> Compagnie de théâtre L'Elan bleu en Normandie
![© C.L’E.B.[A.R.T.S] Compagnie L’Elan Bleu](images/707_1_513.jpg?61720,93)
Tout l’appareil de la chevalerie et du Moyen Age, mêlant réel et fantastique.
réunis en une heure trente dans le plus « simple » conte pieux jamais écrit. Entre théâtralité, espace virtuel, poétique et cinétique, avec la gestuelle issue de l’iconographie religieuse. La pièce nous entraîne dans un espace réel, mystique et dramatique. Le père et la mère de Julien vivent dans un château. Ils ont tout. Ils veulent un enfant. À force de prier Dieu, un fils leur est donné et très tôt va commencer la longue suite des exactions de l’élu. Julien, c’est le symbole de l’homme qui secrète de l’inhumain. Le rugissement du forcené, la Furor non-maitrisée qui conduisent au meurtre. Au-delà du climat dramatique de violence, de sang et de cruauté que suggère Flaubert, l’écrivain s’échappe du réel, fuit ses propres démons et livre en toute liberté ses questions sur le monde. La légende de Saint Julien L’Hospitalier est aussi pénétrée de la problématique toute judéo-chrétienne de l’injonction divine dont se réclament les fous de Dieu. L’alliance à jamais paradoxale du religieux et du guerrier.

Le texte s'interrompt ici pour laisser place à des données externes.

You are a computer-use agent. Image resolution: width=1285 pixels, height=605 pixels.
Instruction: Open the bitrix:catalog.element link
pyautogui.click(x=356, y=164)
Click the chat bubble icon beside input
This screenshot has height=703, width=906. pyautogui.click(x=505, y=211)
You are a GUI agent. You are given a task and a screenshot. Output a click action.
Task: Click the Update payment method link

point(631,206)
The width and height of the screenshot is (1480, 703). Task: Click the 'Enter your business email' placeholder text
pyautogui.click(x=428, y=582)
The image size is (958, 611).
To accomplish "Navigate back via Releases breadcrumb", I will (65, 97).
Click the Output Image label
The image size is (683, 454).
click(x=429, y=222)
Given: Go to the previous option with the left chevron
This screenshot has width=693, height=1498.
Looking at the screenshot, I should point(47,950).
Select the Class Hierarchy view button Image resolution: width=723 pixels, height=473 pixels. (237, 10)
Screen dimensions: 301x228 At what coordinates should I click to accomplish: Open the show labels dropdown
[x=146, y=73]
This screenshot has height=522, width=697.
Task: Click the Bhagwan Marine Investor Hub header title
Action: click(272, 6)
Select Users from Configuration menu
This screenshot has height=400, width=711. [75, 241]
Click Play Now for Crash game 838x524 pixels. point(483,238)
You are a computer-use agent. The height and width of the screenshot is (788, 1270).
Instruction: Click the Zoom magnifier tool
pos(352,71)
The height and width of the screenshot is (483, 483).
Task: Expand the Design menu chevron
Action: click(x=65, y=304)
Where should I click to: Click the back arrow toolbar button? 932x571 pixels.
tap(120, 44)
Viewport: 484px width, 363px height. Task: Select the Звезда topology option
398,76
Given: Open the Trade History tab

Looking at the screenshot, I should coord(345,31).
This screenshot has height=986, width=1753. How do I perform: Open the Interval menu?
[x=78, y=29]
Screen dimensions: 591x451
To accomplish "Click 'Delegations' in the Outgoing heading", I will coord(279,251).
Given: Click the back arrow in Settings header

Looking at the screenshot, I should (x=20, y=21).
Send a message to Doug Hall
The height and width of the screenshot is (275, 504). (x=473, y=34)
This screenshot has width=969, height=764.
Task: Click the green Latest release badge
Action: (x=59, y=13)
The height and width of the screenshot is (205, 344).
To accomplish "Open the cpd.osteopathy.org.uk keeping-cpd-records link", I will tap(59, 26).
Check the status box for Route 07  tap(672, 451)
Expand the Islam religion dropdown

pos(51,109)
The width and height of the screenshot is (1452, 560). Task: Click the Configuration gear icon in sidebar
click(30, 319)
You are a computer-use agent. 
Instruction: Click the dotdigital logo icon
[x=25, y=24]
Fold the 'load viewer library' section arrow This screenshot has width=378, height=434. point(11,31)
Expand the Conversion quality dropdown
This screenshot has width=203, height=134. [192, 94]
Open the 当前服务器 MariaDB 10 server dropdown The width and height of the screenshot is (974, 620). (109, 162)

Notre travail sur cette pièce se situe sans doute là : L’observation de nos tyrans actuels, savamment barbares et notre refus d’affronter notre destin d’assassin. La densité des images sur scène reflète un territoire qui nous est propre : celui de la dramaturgie des corps, de l’espace, des sons et de l’image. Véritables matériaux de tension sensorielle, le texte de Flaubert est là, donné avec humilité, dans la tentative d’en traduire la pulsation charnelle. La recherche dans ce parcours au côté de Flaubert est aussi le début d’un travail sur le Sacré qui se poursuit avec les deux autres volets de ce triptyque. Le Sacré, au sens de l’espace imaginaire où l’Homme invente ses origines, les relie à celles du monde, et y parle de ses espérances et de ses peurs.